A fast tailwind aided section took us into the gentle Burroughs Grade--still felt like I was in the Gold Country. No traffic except for sag motorcycles that passed frequently on the nicely paved roads. Another rest stop at mile 39 that I was out of in 8 minutes after handing bike off to voluenteer who parked it, seeing Jack leave, getting more drink, and getting seasick in the rocking porta poties on the trailer on the side of the hill.. First serious climb of the day--a huge rocklike peak with a giant bolder perched on the top. This one reminded me of the steeper portions of Diablo. With so much climbing I had vowed to sit in the seat, but after getting passed by enough riders I'd get my dander up and stand more and more so I could repass the group--I wound up climbing with one other guy until I caught up to Jack--then we rode together .

Photographers at event took photos all day-at end of day only 2 photos found--Action Photos

Getting close and closer to the boulder in the sky--when Jack pointed out in the distance a road filled with campers and RVS that was also going up--Highway 168--and he said we'd merge in with the traffic in a few more miles.

Quick 2 minute in and out of a waterstop right before the traffic merged and then a grind (not a bad grade but still uphill) on Hwy 168 with nary a shoulder as campers and RV's and pickup trucks pulling boats consistantly passed by on their way to Shaver Lake--which remained hidden from view.. This went on for about 5 miles--damn-- not the greatest part of the ride.

All of a sudden a downhill, voluenteers stopping traffic for a sudden left turn into the Shaver Lake rest stop. Mile 52--9:40. Another voluenteer grabs my bike but instead of parking it she held it until I was ready to leave--another great voluenteer mixed me a HEED and BOSCO PERPETUEM dirink to my specifications. This is where drop bags were sent, but as ride had HEED and now PERPEPETUM I didn't need what I has sent (along with extra Tums and Endurolights) and as we come here again on the return trip I didn't even look for my drop bag--that had just arrived.
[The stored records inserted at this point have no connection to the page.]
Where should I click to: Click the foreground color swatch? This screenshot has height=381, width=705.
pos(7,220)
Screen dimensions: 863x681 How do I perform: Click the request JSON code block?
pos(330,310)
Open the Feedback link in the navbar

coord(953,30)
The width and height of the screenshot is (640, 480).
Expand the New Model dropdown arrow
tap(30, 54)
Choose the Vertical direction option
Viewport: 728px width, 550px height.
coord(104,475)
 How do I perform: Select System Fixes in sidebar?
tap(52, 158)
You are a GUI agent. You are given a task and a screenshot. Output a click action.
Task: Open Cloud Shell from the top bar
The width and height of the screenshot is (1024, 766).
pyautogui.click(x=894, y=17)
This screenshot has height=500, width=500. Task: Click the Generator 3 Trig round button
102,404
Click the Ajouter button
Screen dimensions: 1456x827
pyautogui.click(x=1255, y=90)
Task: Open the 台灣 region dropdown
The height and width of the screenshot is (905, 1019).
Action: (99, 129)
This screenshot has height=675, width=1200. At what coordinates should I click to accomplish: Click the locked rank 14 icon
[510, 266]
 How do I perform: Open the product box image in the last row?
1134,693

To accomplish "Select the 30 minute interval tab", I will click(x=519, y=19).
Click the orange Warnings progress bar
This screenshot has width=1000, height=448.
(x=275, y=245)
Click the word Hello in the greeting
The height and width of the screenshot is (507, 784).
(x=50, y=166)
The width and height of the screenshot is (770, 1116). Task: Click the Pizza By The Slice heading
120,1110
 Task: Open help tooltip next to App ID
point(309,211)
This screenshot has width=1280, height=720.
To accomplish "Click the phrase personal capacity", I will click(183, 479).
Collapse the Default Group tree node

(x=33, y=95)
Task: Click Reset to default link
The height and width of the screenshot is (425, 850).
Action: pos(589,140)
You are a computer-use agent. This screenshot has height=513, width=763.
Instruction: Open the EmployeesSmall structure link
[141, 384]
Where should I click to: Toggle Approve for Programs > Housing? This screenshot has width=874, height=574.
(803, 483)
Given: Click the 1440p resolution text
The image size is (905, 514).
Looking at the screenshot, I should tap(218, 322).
Had to ride up a hill to get to the bathrooms that were used by park patrons--so took 13 minutes to get out--first double digit rest stop of the day.

Photos from ALL ACTION SPORTS--so many photographers ers on the course and then a crapshoot finding photos which took 2 months to get-- I don't know where this was

"Bathroom hill" let me leave the park already 100' up the next climb--and I didn't know if Jack left before me, as he usually does, or if he was still searching for his drop bag. After a short climb the road flattens out around the lake, and then a twisty descent--which I took slower than usual as I expected the BIG CREEK (10% climb, max 20%-4 mile) climb to start after every turn. One woman from the Western Wheelers who I had briefly chatted with on the last climb came by and said with a latin flair "you don't decend very fast do you?" but then she added that neither does she...and she told me we still had awhile to get to Big Creek so I opened it up a bit and we rode together.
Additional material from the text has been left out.